Category Archives: Business

Astronauts Want To Increase Crew Size

Eric Berger has the story. But no mention of when they could do this, other than “later this decade.” What’s the constraint? As far as I know, nothing except the lifeboat issue. NASA insists (irrationally in my opinion — we have no such capability for Scott/Amundsen in the southern winter) that it must be able to evacuate the entire crew all the way to earth in an emergency, and since a Soyuz can only handle three, the maximum crew with two of them docked is thus six.

What would it be worth to get that extra researcher aboard? Again, someone can correct me if I’m wrong, but most crew time is taken up with maintenance functions of the facility, leaving only one crew member available for the actual research for which the thing was ostensibly built. If true, that means that adding another crew member would effectively double the amount of utility from the facility (presumably, CASIS would know). That is, if we get (say) four thousand hours a year of scientific research at the ISS with six crew (I’m assuming more than a forty-hour week, obviously), we might get to eight thousand with that seventh crew member. If it’s costing three billion a year to maintain, that drops the cost per hour from $750K/hr to only $375K/hr. Still ridiculously high, but a relative bargain.

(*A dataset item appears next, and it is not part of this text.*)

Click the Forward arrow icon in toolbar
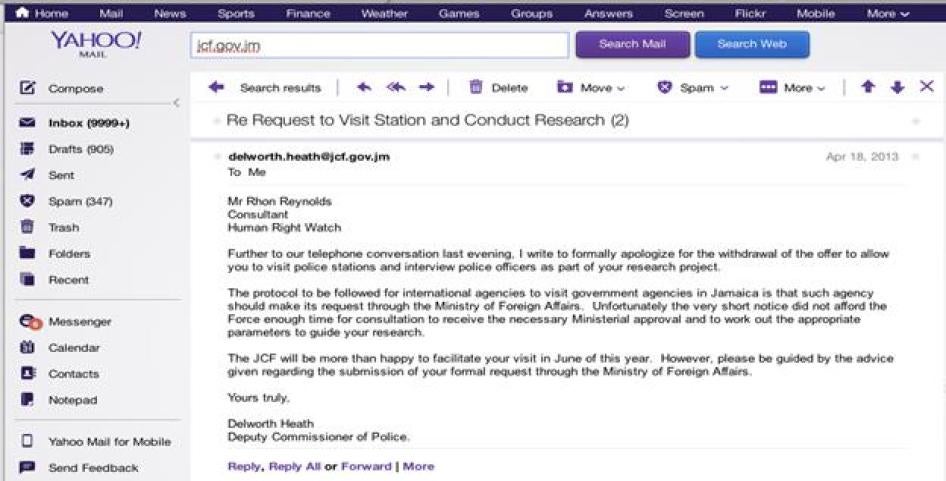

What is such research time really worth? Likely a lot less than that, of course, but suppose someone were willing to pay $50K/hr for ISS research. That would mean that the extra crewperson would be worth $200M/yr. A different way of looking at it is, how much would the marginal cost of that person be were we to accelerate the time line? To answer that question means that we have to understand what is involved in such an acceleration.

If Dragon had a life-support system (even one only good for a couple hours) and couches, it has demonstrated its ability to serve as a lifeboat now, except for one issue — it has no independent docking/undocking capability, and won’t until it gets a NASA Docking System (NDS) as part of Commercial Crew. But despite what Skip Hatfield says in the linked Space Safety piece, even the system it used for the berthing could be used to undock in an emergency, by just releasing it and backing off with thrusters. Similarly, Boeing could probably have a CST sitting there within year or so, after a test flight to demonstrate its entry capability (as Dragon did in 2010), given sufficient funds. The long pole in its use as a crew module are development and testing of the abort system, which is unnecessary if it is used as a lifeboat. If I were CASIS, I’d ask SpaceX and Boeing how soon they could provide that service, and how much it would cost. Because, at least in theory, it’s worth hundreds of millions of dollars. The fact that this isn’t being accelerated while wasting billions on an unneeded rocket that won’t fly for many years (and is unlikely to ever fly) is just one more demonstration of the dysfunction of our space policy.

Farmers, The Committee, And Tinkerbells

Jeff Foust reports on Mark Albrecht’s diagnosis of NASA’s ills. And in comments over there, Mark Whittington once again demonstrates himself to be a tinkerbell.

[Update late evening]

Hilarious. Tinkerbell has showed up in comments here, whining about being aptly named, and cluelessly clapping her little hands to keep the useless SLS/Orion alive.

[Monday morning update]

Jeez, Mark is so bereft of the ability to understand Albrecht’s metaphor that he imagines I’m actually calling him a fairy.

Perspective

Did the nation invest a hundred billion dollars in Colorado Springs? What will the effect be on foreign policy if it burns? Shouldn’t safety be the highest priority for our firefighters? Don’t their lives have infinite value? Why are we risking their lives in fighting this fire?

Finally, which would you rather do, and feel it more worth the fight in terms of your risk of life? Fight this fire, or ride a Dragon to the space station without a launch abort system?

Just asking.

Outsourcing

Obama doesn’t know what it means:

Because the Obama campaign knows that one of its most important constituencies is economically illiterate yokels — a demographic to which the president himself apparently belongs — it is on the airwaves claiming “Romney’s never stood up to China — all he’s ever done is send them our jobs.’’ (Whose?) The Obama campaign cites a Washington Post story on the subject, and the Romney campaign has noted that the folks over at WaPo did not distinguish between outsourcing and offshoring (and, indeed, the story is not a very smart one — do read it and see). Obama responded thus: “Yesterday, his advisers tried to clear this up by telling us that there was a difference between ‘outsourcing’ and ‘offshoring.’ Seriously. You can’t make that up.” And indeed you wouldn’t have to make it up, because it is a real thing: different words with different meanings. (Seriously, can we get this guy a library card?)

To be fair, he’s ignorant about business and economics in general. And it shows in his policies.